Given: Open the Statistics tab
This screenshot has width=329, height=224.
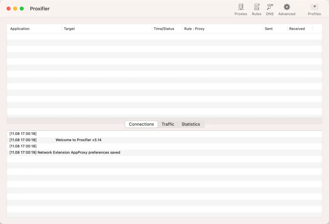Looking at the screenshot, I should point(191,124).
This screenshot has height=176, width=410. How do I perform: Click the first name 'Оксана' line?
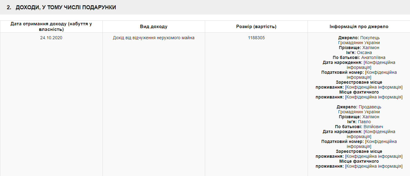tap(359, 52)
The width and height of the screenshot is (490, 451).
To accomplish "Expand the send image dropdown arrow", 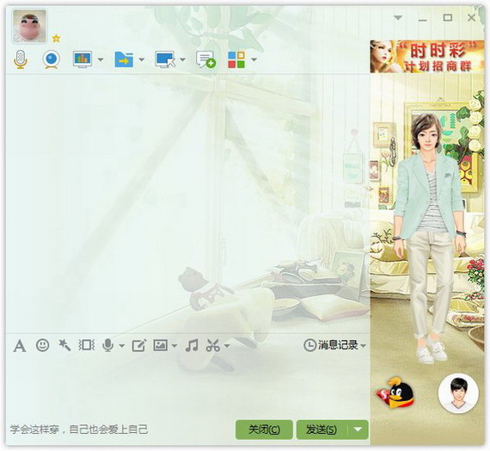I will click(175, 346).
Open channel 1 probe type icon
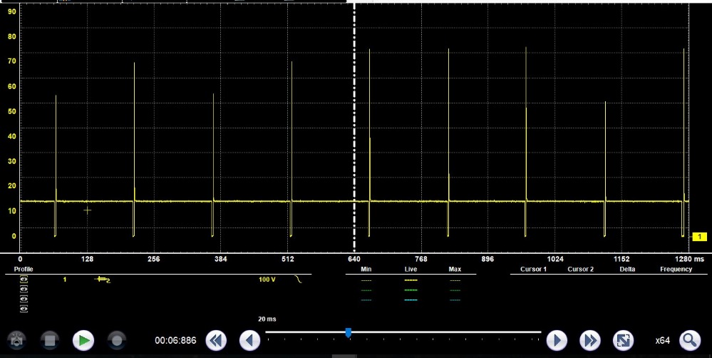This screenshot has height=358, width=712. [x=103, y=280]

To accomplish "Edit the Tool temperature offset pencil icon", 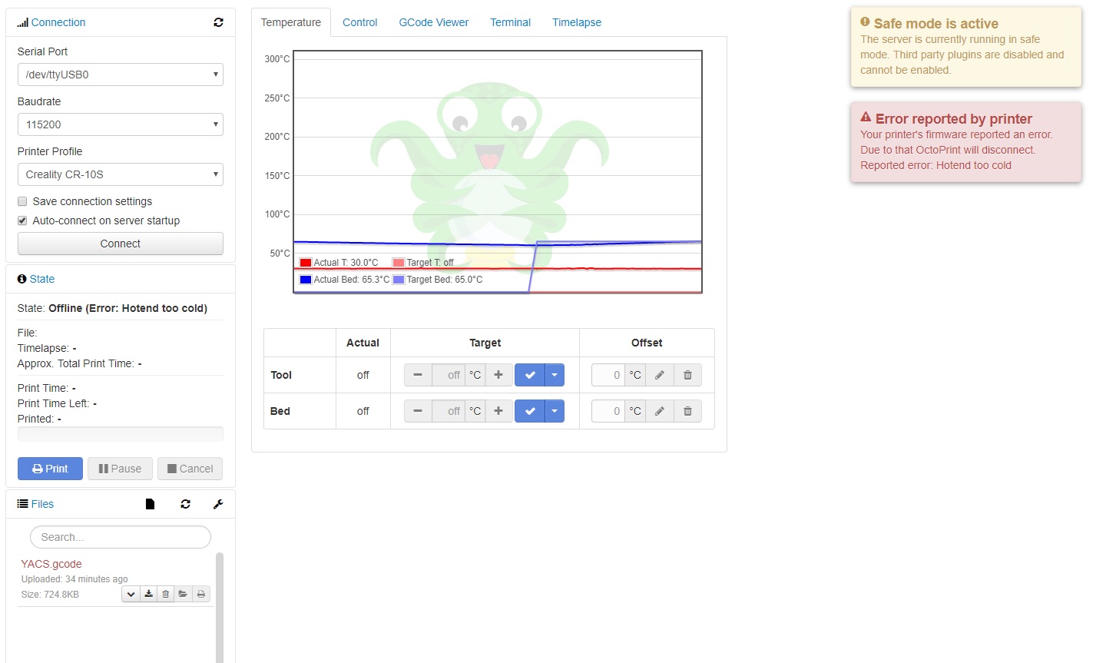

::::::

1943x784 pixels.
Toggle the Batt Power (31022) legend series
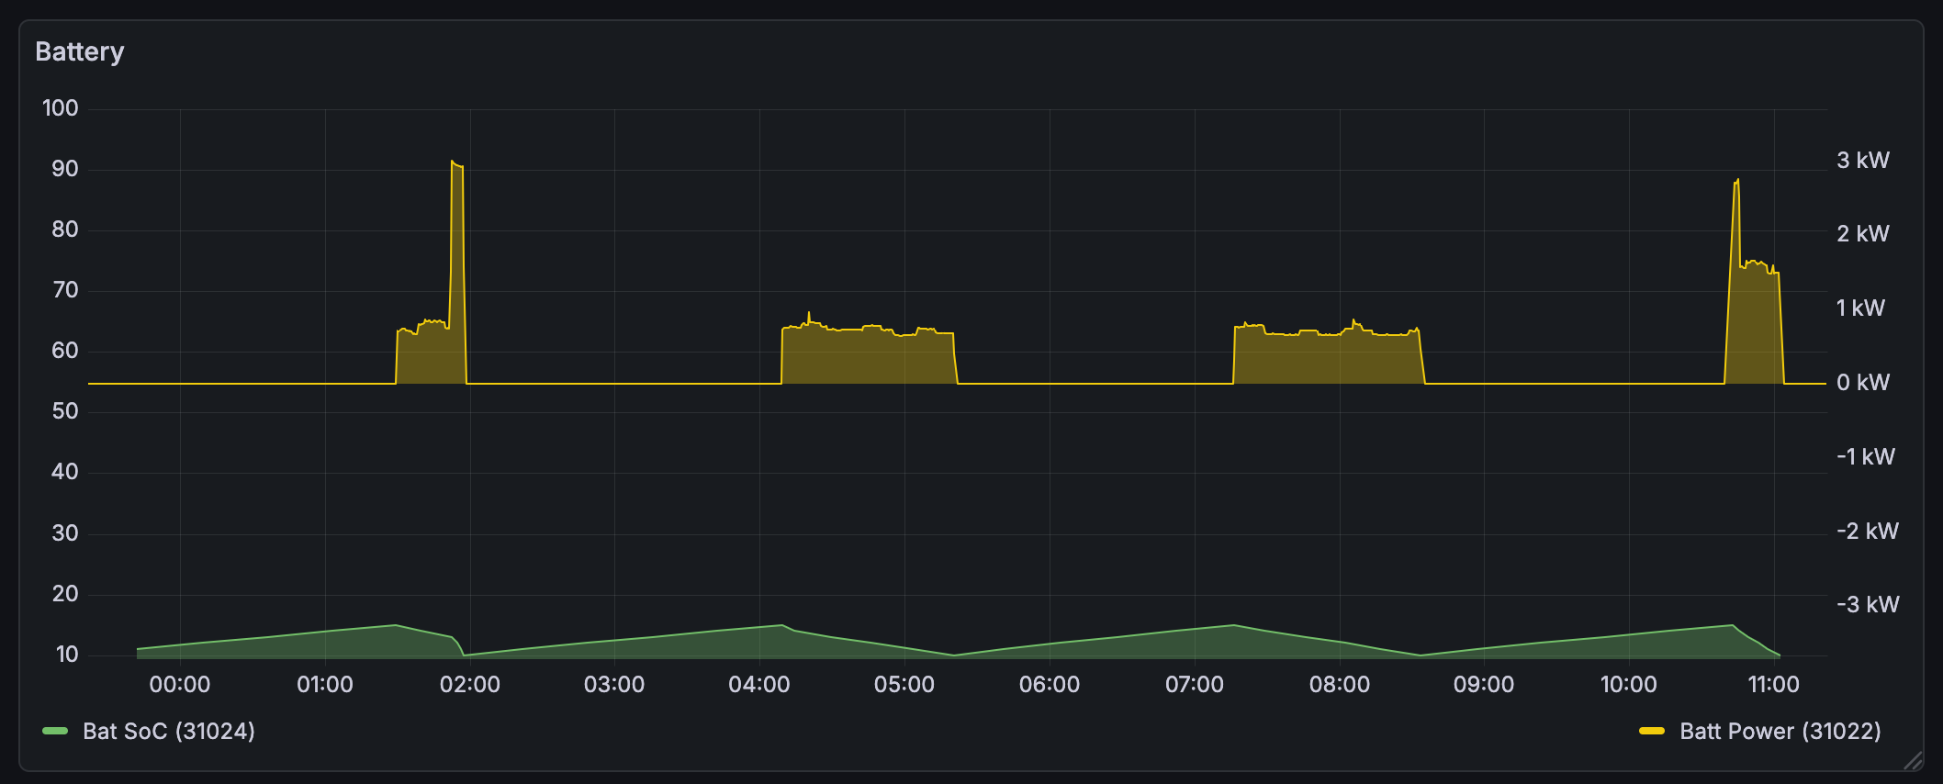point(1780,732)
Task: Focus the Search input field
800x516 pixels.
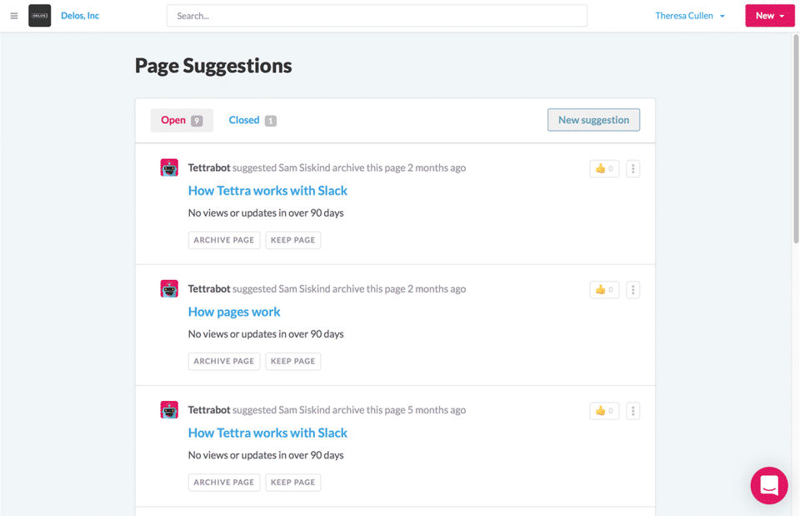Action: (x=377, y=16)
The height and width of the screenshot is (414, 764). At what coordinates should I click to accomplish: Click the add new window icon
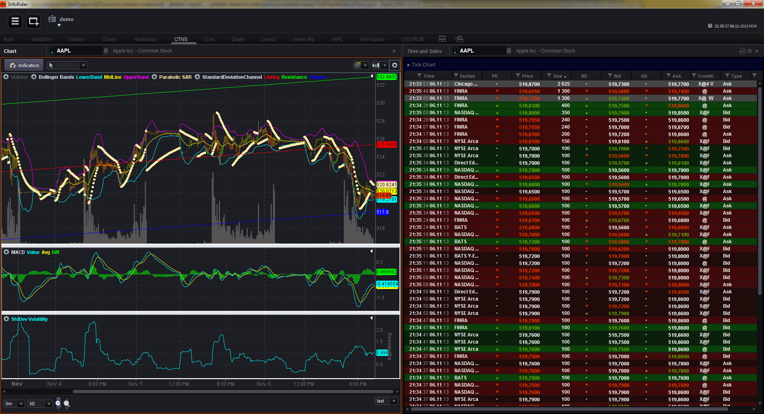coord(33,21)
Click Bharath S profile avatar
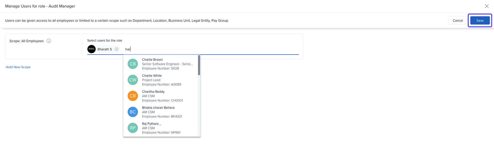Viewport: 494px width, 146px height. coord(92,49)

::::::

Prompt » Using the records above, print exactly the lines between the ones containing "Open channel 1 probe type icon" and "the Tool temperature", inclusive, and nothing else; no pictures.

Final answer »
Open channel 1 probe type icon
This screenshot has height=358, width=712. [x=103, y=280]

To accomplish "Edit the Tool temperature offset pencil icon", 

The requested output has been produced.